■ **Passage to read**:
=== Begin Enclosure ===
Tate St.Ives
Just returned from Cornwall after two visits to the above in two days – to see the same shows, in case I missed anything. Such is my level of dedication.
Lily van der Stokker – “No Big Deal Thing”
Pastel colours, child-like, or more accurately, 70’s hippy- type, childish drawings, brightly coloured sofas, ordinary, everyday things, celebrating the normal. Some huge murals, many drawings on A4 paper. I heard a gallery guide explaining why this was a feminist approach (ordinary women’s world, child- friendly, claiming and celebrating the territory, etc.) The booklet says she “challenges and engages with the legacies of Feminism, exploring ideas often thought of as forbidden to contemporary art – the decorative, the sentimental and the “nice”” . I failed to detect any note of irony in the work, so why the inverted commas for “nice”? I was reminded of Post it notes on fridges, children’s crayon drawings, people who dot “i’s” with smiley faces.
=== End Enclosure ===
■ **Complete the following**:
- a) According to the Tate St Ives review, what is the title of the Lily van der Stokker show?
- b) Reproduce the Tate St Ives review between "Pastel colours, child-like, or" and "with smiley faces.", inclusive.
- c) Extend the Tate St Ives review past its final sentence.

■ **Information shown**:
=== Begin Enclosure ===
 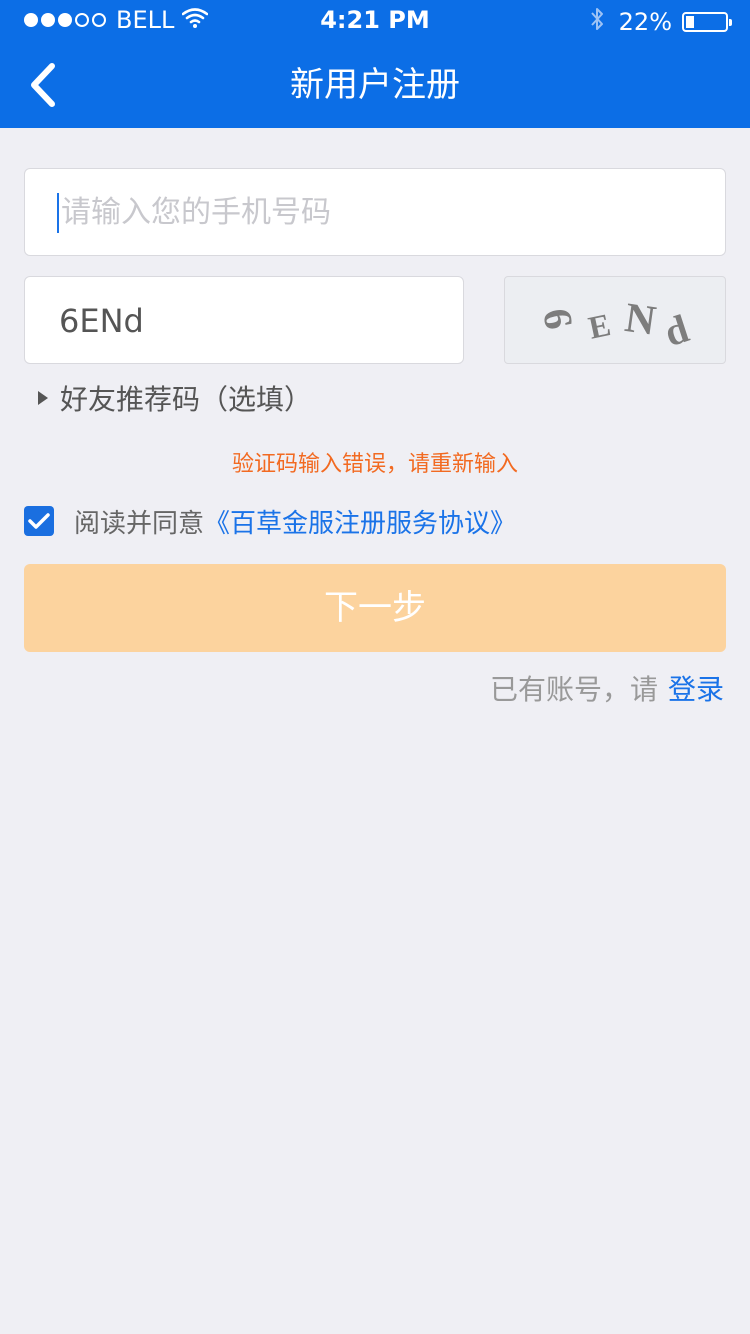 What do you see at coordinates (645, 22) in the screenshot?
I see `battery-percent: 22%` at bounding box center [645, 22].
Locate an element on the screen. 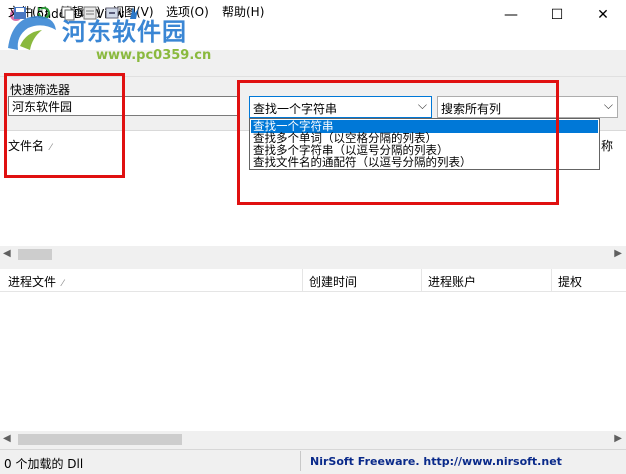  annotation-box-mode is located at coordinates (398, 142).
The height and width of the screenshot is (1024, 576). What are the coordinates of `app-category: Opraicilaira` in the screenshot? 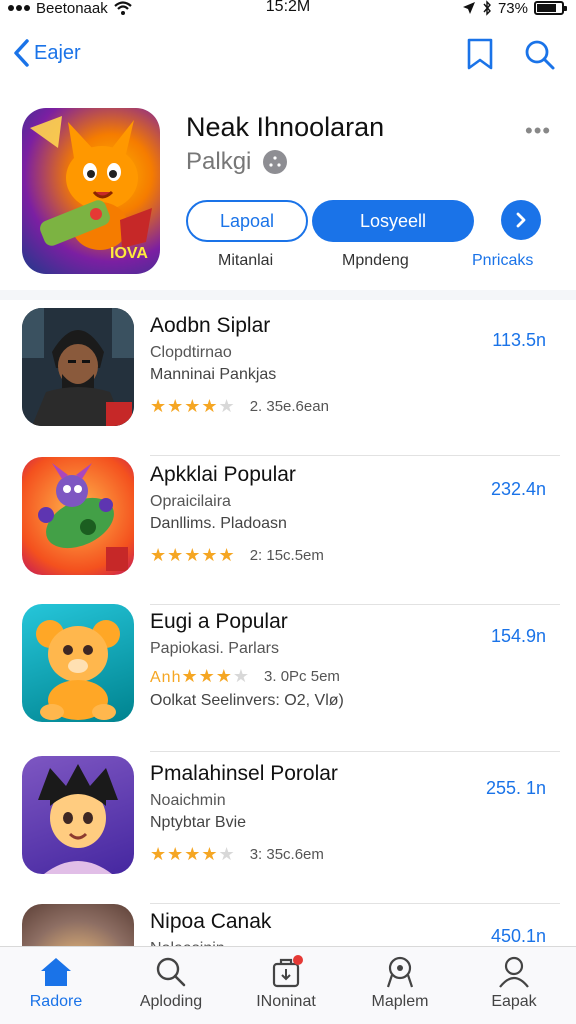 It's located at (190, 502).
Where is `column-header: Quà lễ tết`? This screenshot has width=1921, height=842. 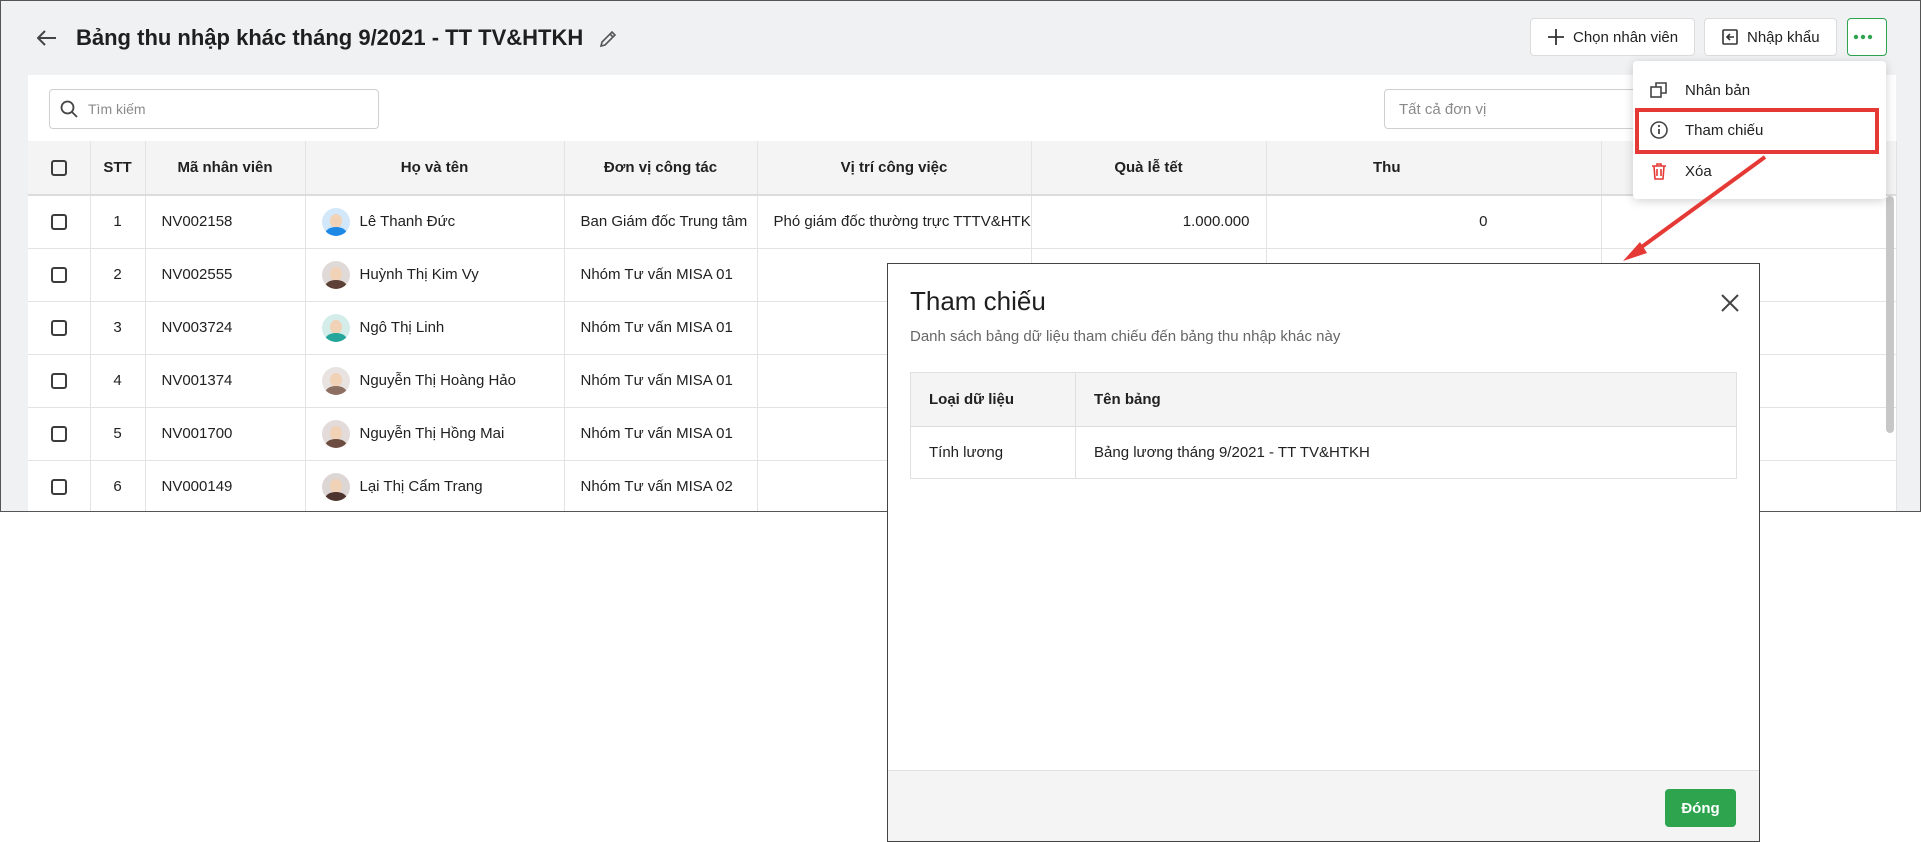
=== End Enclosure ===
■ **Outputs for the tasks**:
- a) "No Big Deal Thing"

- b)
Pastel colours, child-like, or more accurately, 70’s hippy- type, childish drawings, brightly coloured sofas, ordinary, everyday things, celebrating the normal. Some huge murals, many drawings on A4 paper. I heard a gallery guide explaining why this was a feminist approach (ordinary women’s world, child- friendly, claiming and celebrating the territory, etc.) The booklet says she “challenges and engages with the legacies of Feminism, exploring ideas often thought of as forbidden to contemporary art – the decorative, the sentimental and the “nice”” . I failed to detect any note of irony in the work, so why the inverted commas for “nice”? I was reminded of Post it notes on fridges, children’s crayon drawings, people who dot “i’s” with smiley faces.

- c)
I wondered what, say, Joan Mitchell or Marlene Dumas would have made of it. She has a point really – art can’t all be about dramatic stuff like sex, death, despair, the sublime and so on; that’s mostly for the boys – it should also be about a nice ice cream, or a trip to the petting farm with your daughters.
Object: Gesture: Grid – St.Ives and the International Avant – garde
This is the other exhibition on at the moment and there is some great stuff in it. A ludicrous understatement really; must be about 50 million quids-worth if it ever came on the market.
There are three rooms, the first of which is “Object” – works influenced by Cubism and Surrealism. There’s a Braque, a Picasso, Giacometti, Hepworth and Ernst – but I have to say, although I registered the presence of these, I have no memory of them except the Ernst, which had one of those corrugated, brown, hairy surface areas like a doormat, that he does.
Tunnard
The painting that strikes you first – I watched other punters, most went straight over to it – was by John Tunnard, called “Tol Pedn”. this is a place name, so I suppose it makes this work something like a Lanyon, in that it may be an exploded landscape. it looks nothing like a Lanyon, however; more like a Paul Nash surreal effort. It has sharply defined, red/pink arch things, grey areas, carefully drawn lines – striking.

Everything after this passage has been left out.